Using the right patterns to communicate between microservices can help scale your application and solve most distributed systems problems. We started with direct HTTP calls for all communication, but decided to move to an event-driven system. This system changed the way we thought about interactions between services, forced scalable patterns, and increased our resilience.

We moved to using events over traditional HTTP communication for a few reasons. First, it forced decoupling of services. From our experience with HTTP, one service would make calls to every service it needed to, and that meant the original service would need a client library for every service it communicated with. The client library would ensure errors would not stop or block functionality, and would be consistent with each service.

As we scaled out to 20+ services, maintaining client libraries became a long, arduous process. New services that replaced older functionality would require an update to all dependencies.
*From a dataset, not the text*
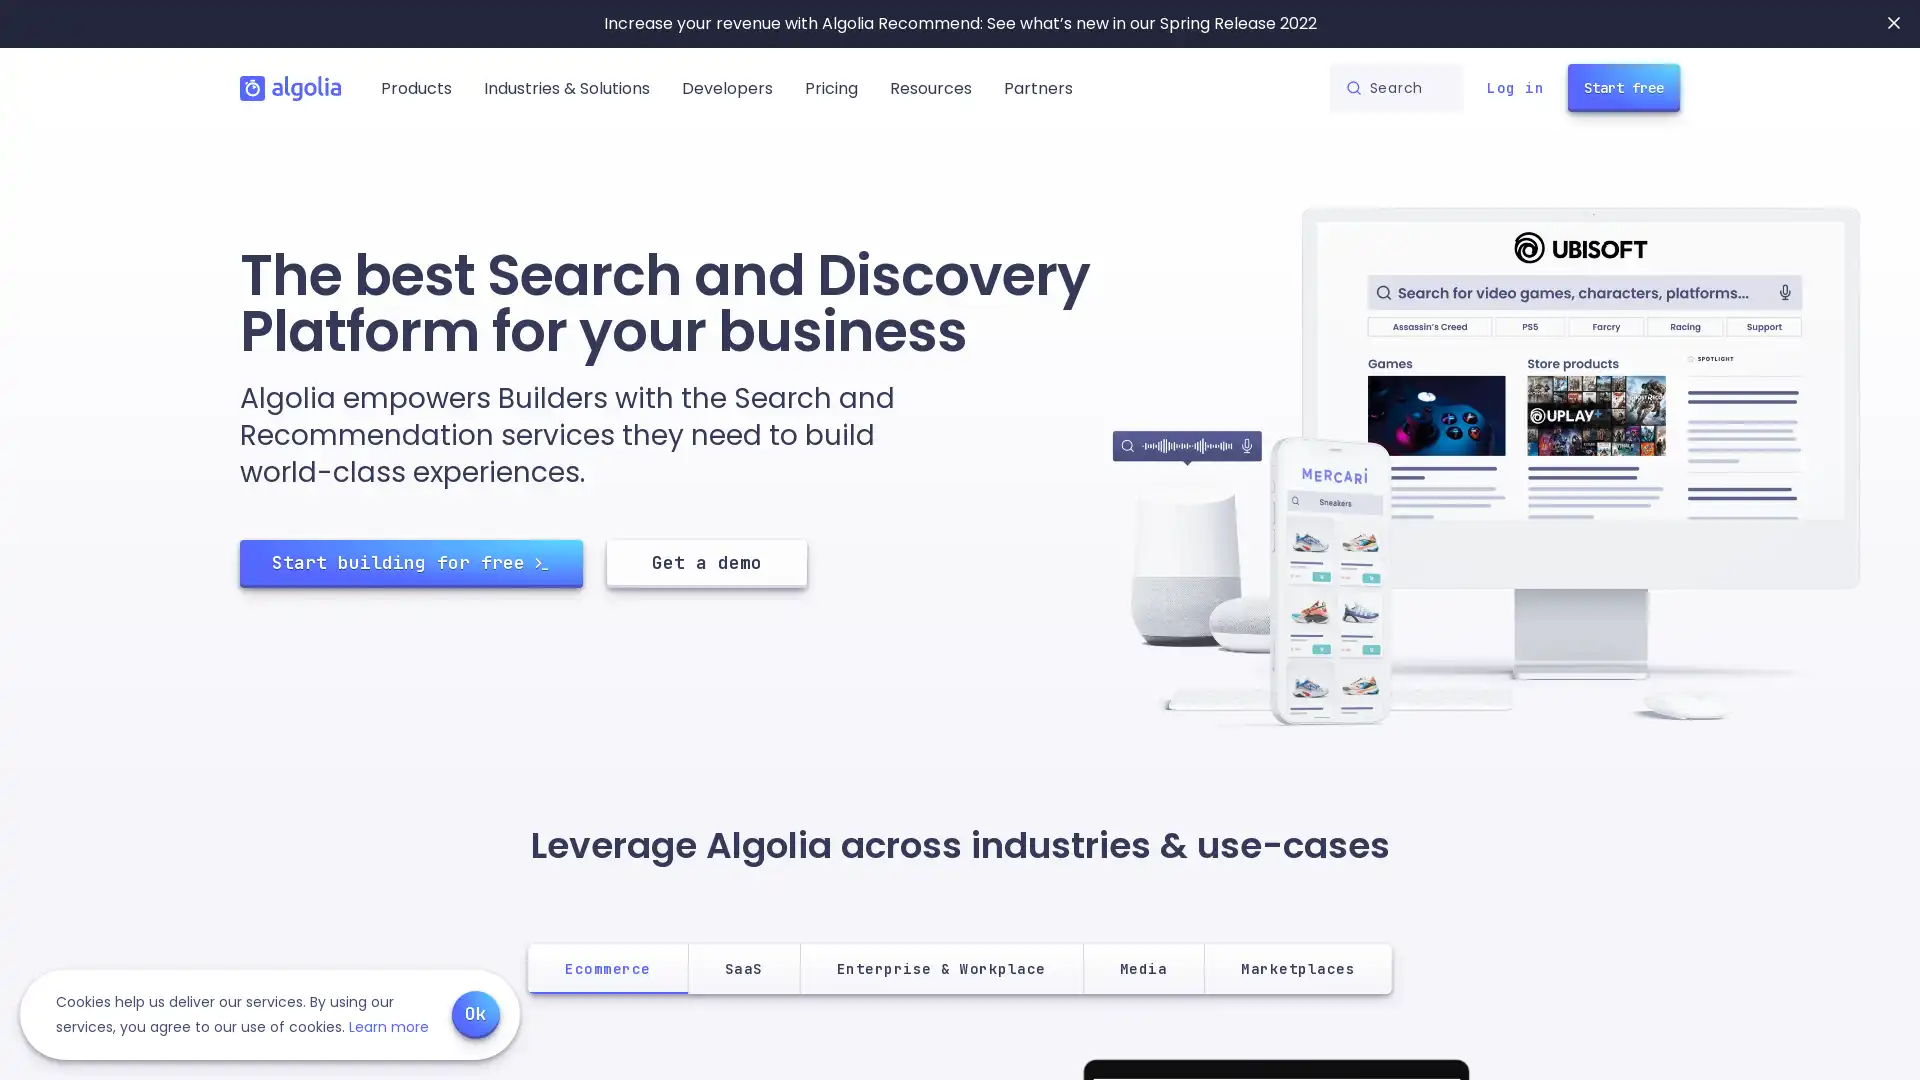 This screenshot has height=1080, width=1920. I want to click on Ok, so click(474, 1014).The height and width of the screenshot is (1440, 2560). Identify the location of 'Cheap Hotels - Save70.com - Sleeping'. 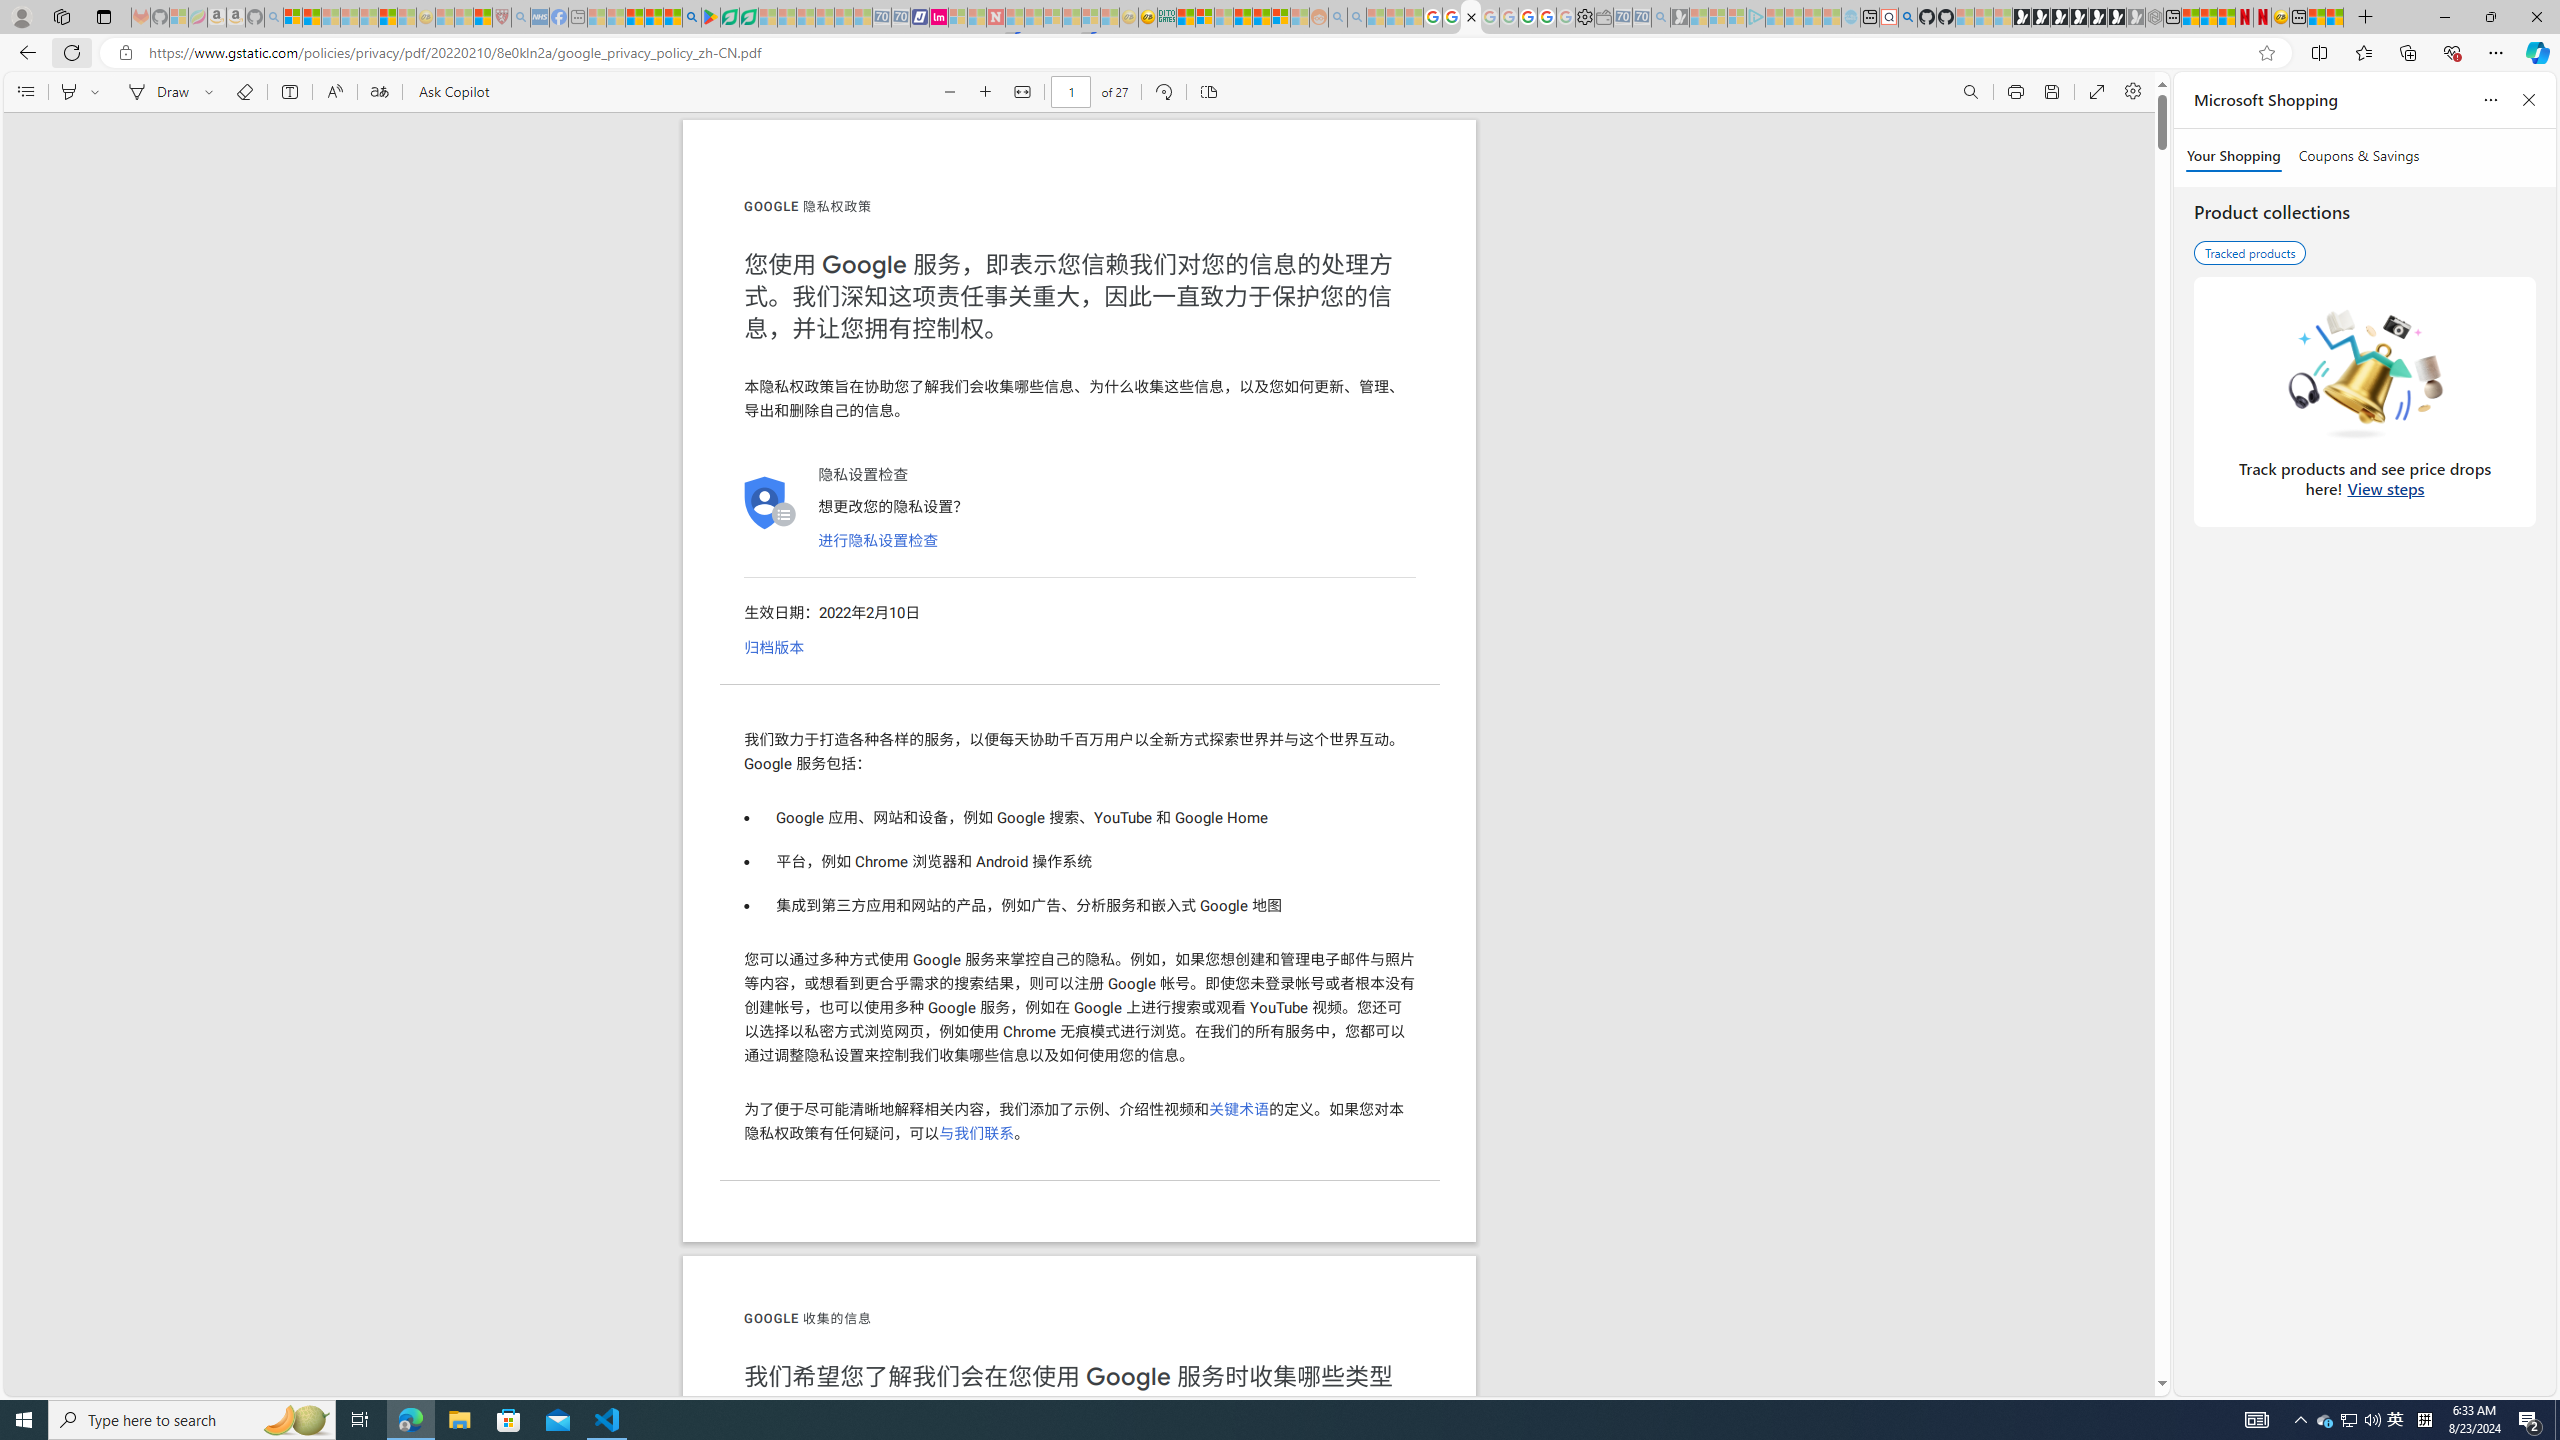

This made the development and deployment process longer and more error prone due to all the moving parts.

Another benefit to using events is that services no longer need to orchestrate functionality, removing direct calls to clients. Services can come in and out of existence without having to update client libraries or add new HTTP calls. We can rapidly deploy prototype applications which listen to events, without worrying about them bringing the entire system down.

Third, this change allowed us to implement global patterns. We added rate limits and timeouts to each worker without having to implement them in each of our different client libraries (GitHub, AWS, internal services, etc). We were also able to easily implement a circuit breaker pattern by cutting off the listener of an event until it was healthy again. Only the worker needed to change, not all the callers of the service.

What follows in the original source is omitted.